For drivers who remember the original 930 Turbo, which could swap ends if you lifted the throttle mid-corner because boost arrived like a light switch, the 992.2 completes a 50-year arc. Turbo lag is not reduced. It is gone. An electric motor spinning at 145,000 RPM made it irrelevant.
Sources
- Porsche Newsroom, "Porsche Explained: What is Porsche T-Hybrid technology?," October 21, 2025, covering eTurbo architecture, 400V battery specifications (1.9 kWh, ~27 kg), PDK-integrated synchronous motor (54 PS / 40 kW regeneration), and ehPDCC electro-hydraulic chassis control.
- Chasing Cars, Tom Baker, "Porsche 911 Turbo S '992.2' gains T-Hybrid system with 2.5 second 0-100km/h time," 2025, detailing 523 kW / 800 Nm combined output, dual eTurbo configuration, Nürburgring 7:03.92 lap time (14 seconds faster), 1,725 kg DIN weight (85 kg increase), 325/30 ZR21 rear tires, and 10% drag coefficient reduction.
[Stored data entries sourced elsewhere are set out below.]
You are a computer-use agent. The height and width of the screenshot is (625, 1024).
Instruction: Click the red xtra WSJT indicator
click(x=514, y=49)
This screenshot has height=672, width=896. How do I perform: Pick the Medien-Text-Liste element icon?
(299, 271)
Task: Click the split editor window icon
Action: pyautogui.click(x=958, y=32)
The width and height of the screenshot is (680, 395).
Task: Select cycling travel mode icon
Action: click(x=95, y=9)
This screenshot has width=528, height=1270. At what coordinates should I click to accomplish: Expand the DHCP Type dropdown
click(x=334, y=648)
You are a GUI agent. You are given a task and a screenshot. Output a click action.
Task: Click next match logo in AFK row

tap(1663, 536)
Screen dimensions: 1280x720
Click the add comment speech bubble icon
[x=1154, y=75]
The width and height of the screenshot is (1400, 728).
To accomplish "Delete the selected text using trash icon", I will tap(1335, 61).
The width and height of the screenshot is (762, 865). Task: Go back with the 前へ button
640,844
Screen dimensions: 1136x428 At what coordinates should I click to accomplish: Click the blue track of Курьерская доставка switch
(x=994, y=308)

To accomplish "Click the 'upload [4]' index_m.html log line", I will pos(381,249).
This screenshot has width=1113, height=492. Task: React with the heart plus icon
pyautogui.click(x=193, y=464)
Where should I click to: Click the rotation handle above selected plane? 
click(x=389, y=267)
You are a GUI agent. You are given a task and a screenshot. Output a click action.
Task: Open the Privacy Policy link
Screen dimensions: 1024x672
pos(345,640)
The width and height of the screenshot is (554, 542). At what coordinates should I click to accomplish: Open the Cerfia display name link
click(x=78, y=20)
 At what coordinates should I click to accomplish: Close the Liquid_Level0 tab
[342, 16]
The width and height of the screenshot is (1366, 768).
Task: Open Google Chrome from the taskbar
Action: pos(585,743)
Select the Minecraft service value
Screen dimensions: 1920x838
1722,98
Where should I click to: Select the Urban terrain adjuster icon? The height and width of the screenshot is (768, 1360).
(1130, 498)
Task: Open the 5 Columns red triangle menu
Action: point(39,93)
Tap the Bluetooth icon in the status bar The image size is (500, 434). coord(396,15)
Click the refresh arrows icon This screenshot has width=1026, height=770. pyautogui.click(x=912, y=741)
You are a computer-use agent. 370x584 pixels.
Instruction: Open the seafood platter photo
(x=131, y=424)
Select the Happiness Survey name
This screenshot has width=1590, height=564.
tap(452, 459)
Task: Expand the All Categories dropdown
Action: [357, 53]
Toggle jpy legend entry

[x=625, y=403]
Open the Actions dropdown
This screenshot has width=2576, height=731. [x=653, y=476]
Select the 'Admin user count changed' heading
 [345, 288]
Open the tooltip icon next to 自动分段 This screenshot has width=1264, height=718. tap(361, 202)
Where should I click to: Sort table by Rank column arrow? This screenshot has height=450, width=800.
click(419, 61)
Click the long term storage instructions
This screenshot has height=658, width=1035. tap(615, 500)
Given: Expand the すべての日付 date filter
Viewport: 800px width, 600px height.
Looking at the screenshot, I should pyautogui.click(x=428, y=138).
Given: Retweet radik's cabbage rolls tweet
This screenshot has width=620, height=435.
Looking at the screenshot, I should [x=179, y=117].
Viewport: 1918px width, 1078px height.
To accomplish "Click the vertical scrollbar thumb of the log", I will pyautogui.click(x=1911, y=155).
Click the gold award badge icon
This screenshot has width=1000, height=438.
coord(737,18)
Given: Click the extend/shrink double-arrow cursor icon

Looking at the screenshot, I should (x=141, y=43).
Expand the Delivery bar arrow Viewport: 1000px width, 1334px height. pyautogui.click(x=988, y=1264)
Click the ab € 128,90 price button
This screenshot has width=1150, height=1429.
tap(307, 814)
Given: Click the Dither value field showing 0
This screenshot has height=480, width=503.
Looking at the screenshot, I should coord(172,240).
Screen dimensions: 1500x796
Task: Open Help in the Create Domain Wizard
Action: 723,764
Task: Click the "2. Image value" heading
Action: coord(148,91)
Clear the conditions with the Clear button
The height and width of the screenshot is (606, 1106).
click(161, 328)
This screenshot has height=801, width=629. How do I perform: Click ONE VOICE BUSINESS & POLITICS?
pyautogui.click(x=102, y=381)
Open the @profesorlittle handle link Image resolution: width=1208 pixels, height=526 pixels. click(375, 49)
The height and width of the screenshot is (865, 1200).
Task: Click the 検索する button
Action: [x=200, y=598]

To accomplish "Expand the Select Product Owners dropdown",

- CAR Magazine, James Dennison, "Porsche 911 Turbo S (2026) review: Turbo lag? What's Turbo lag?," 2026, road and track test confirming near-linear throttle response, 701 bhp total output, 3.6-liter displacement (down from 3.8L), eTurbo motors reaching 145,000 RPM, 60 kW gearbox motor producing 81 bhp/139 lb-ft, ehPDCC ride quality improvements, and titanium sport exhaust saving 6.8 kg.
- duPont Registry News, Khris Bharath, "Most Powerful Production 911: 2026 Porsche 911 Turbo S T-Hybrid Packs 701HP," September 7, 2025, covering 9A3B6 3.6-liter engine code, redesigned water pump and crankcase, elimination of accessory belts, active vertical cooling flaps, and Turbonite-exclusive trim detailing.
- BorgWarner press release, "BorgWarner Secures Business Win for its First Mass-market eTurbo Application," January 23, 2020, confirming mass-market eTurbo production plans and electric turbocharger development for OEM supply, establishing the broader industry trajectory for electrically assisted forced induction.